Item coordinate data
________________________________________
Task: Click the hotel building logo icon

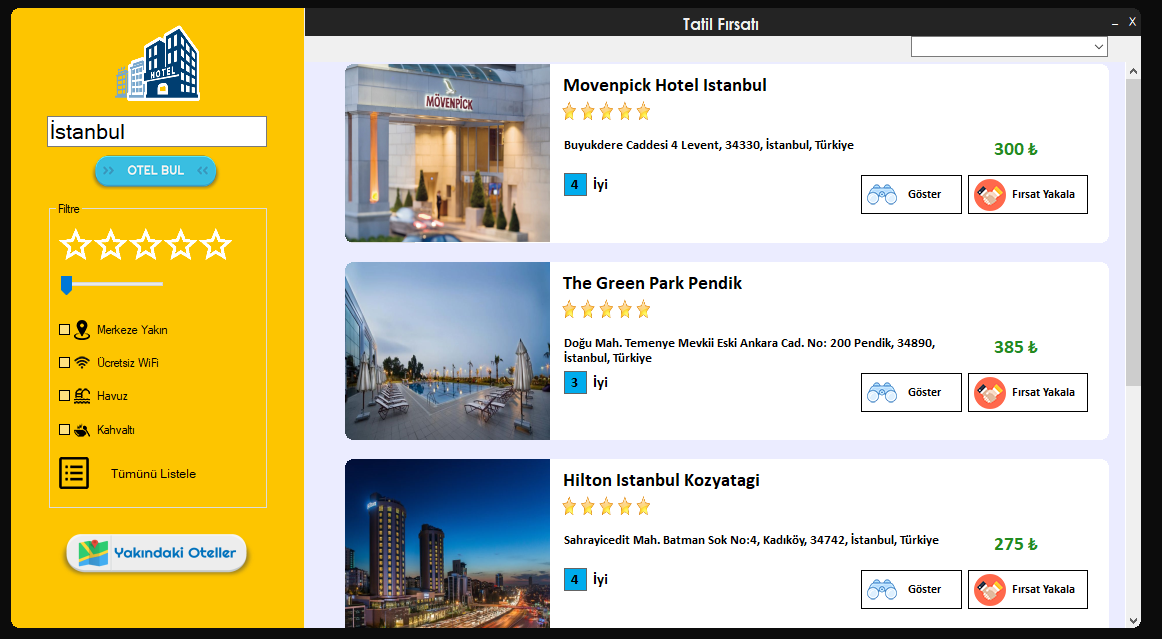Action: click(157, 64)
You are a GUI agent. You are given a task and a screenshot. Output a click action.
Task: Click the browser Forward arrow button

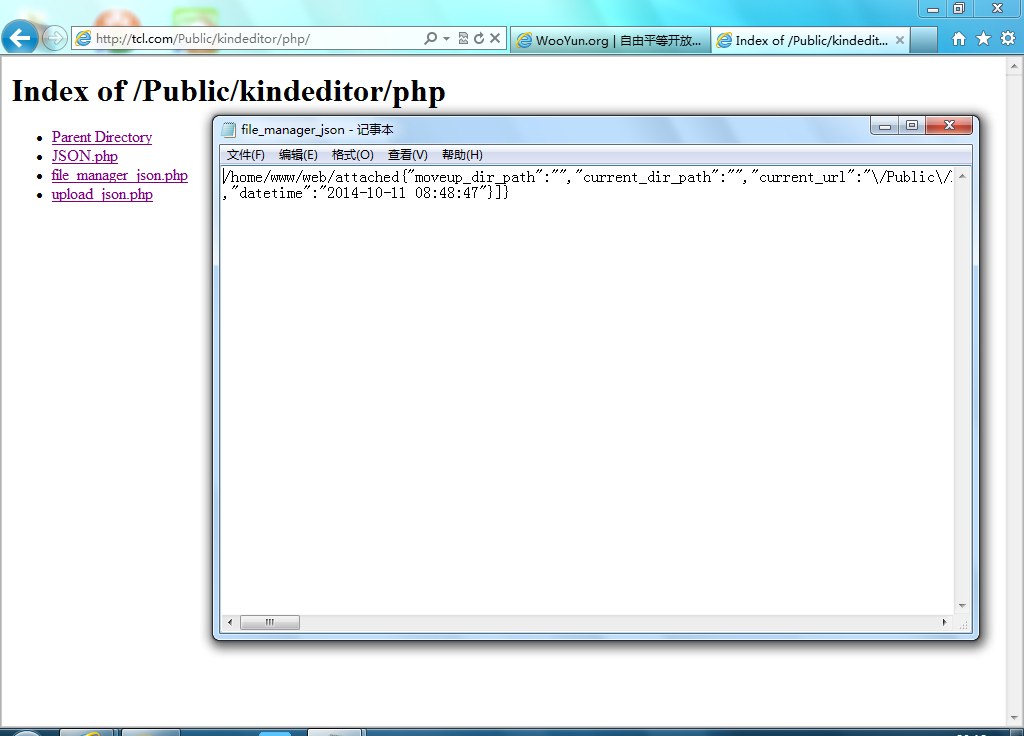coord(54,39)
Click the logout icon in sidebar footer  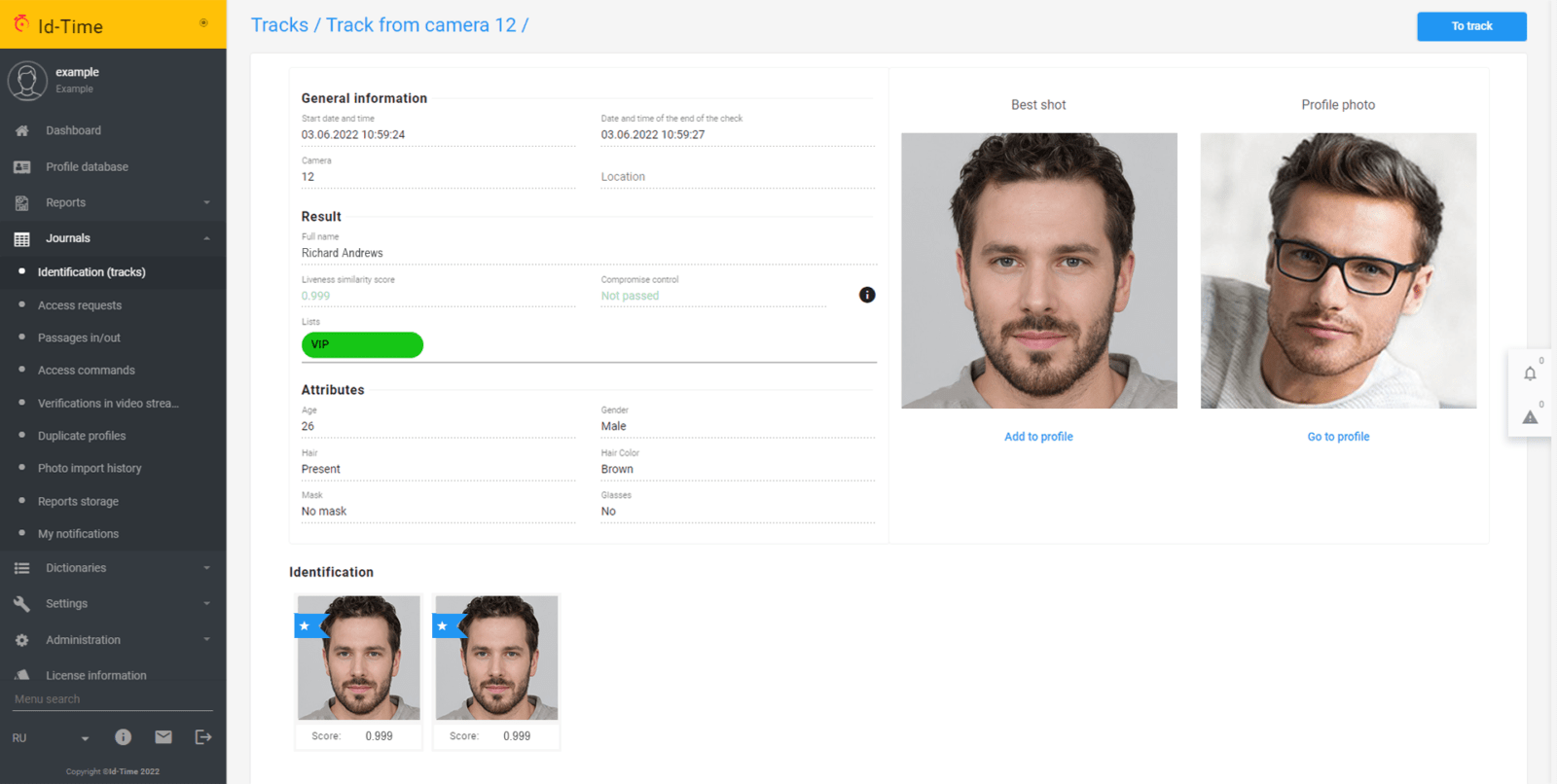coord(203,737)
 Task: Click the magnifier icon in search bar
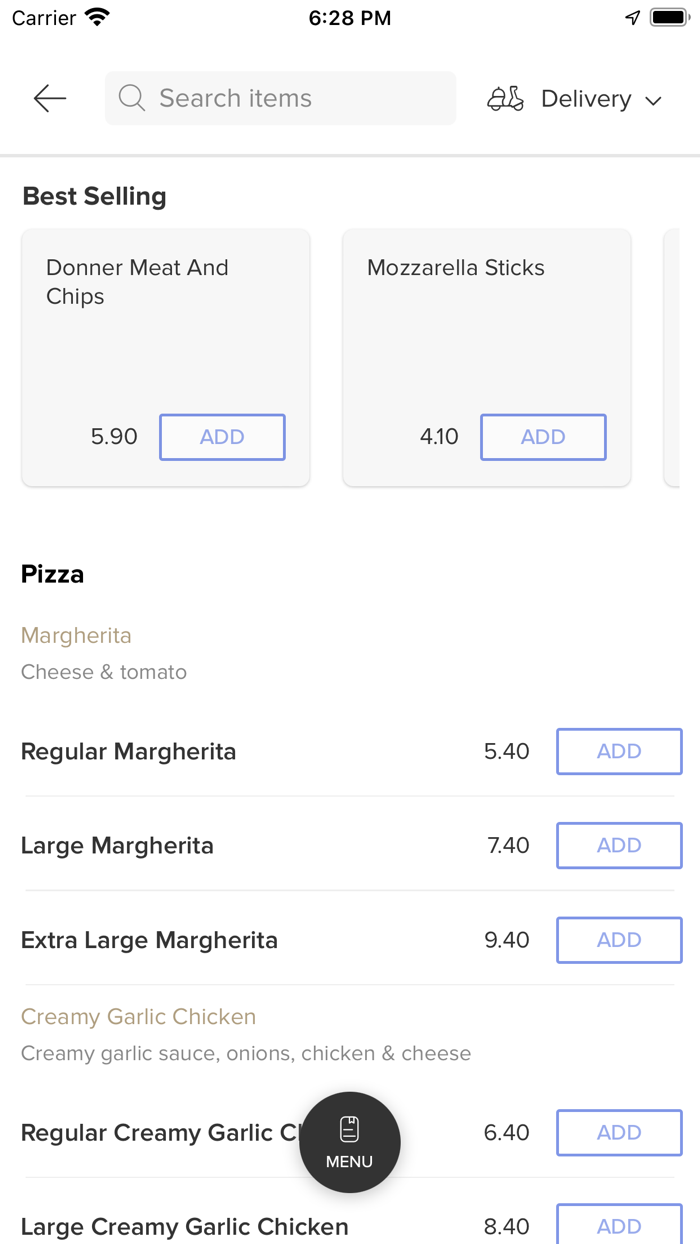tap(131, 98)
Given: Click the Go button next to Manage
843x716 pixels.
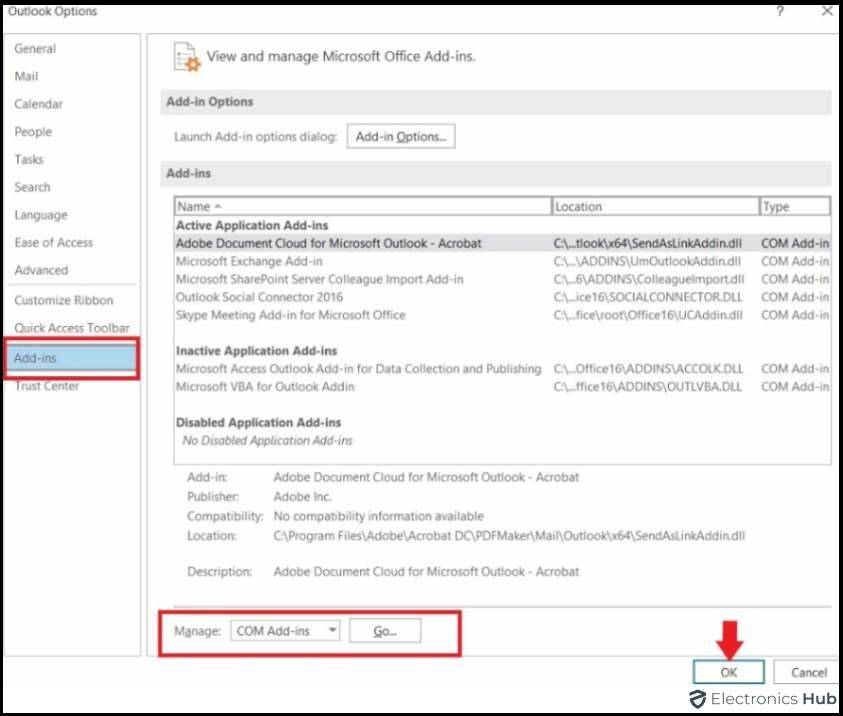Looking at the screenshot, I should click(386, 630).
________________________________________
> Work required:
Reproduce word for word the part of the items above that begins with the line containing "Given: Click the Go button next to Manage" and runs through the end of the items, both ends included. Leave the pictures out of your answer.

> Result for this task:
Given: Click the Go button next to Manage
843x716 pixels.
Looking at the screenshot, I should click(386, 630).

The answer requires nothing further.